Segment Start: Supplied data
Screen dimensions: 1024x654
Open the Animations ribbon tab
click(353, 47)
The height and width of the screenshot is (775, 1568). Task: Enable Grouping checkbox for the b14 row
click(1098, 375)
Segment End: Supplied data
Segment Start: Supplied data
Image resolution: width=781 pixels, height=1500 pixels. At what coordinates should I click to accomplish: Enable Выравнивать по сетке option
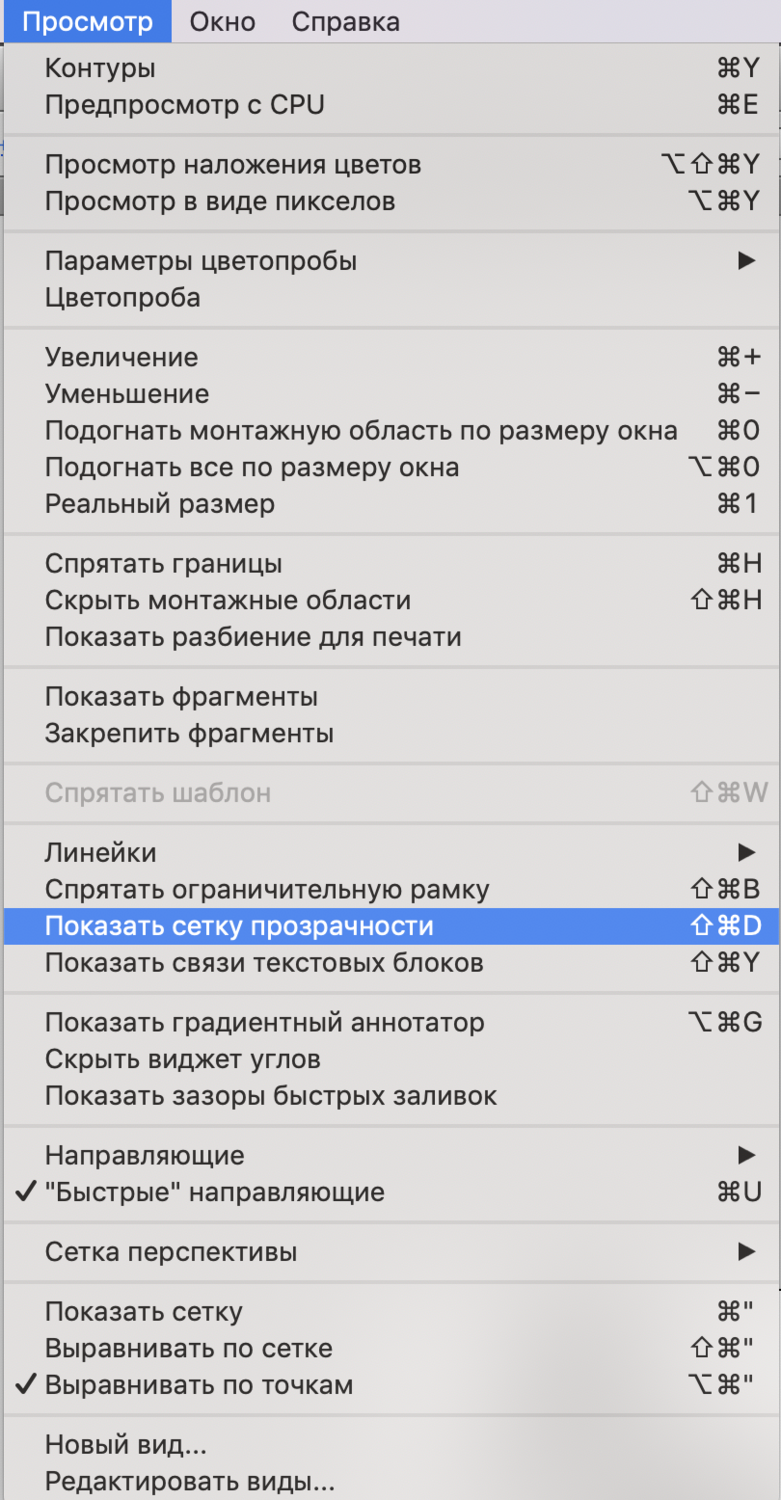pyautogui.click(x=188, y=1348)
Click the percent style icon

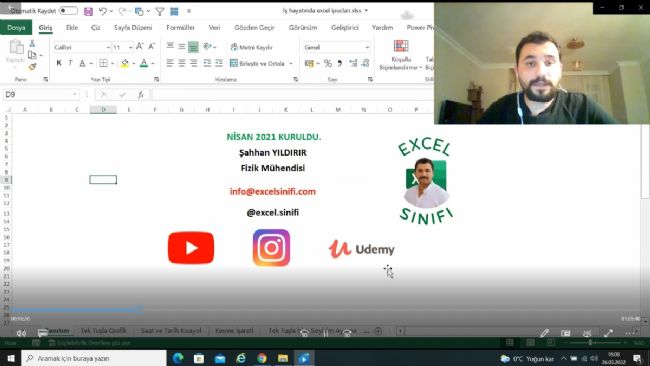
Segment End: Supplied data
What is required: Starting at the line containing "Image resolution: width=781" and finishing at the line containing "Click the percent style icon", return those lines exactly as they appear above, without the pictures.

Task answer:
Image resolution: width=781 pixels, height=1500 pixels. At what coordinates should I click to accomplish: Enable Выравнивать по сетке option
pyautogui.click(x=188, y=1348)
Click the percent style icon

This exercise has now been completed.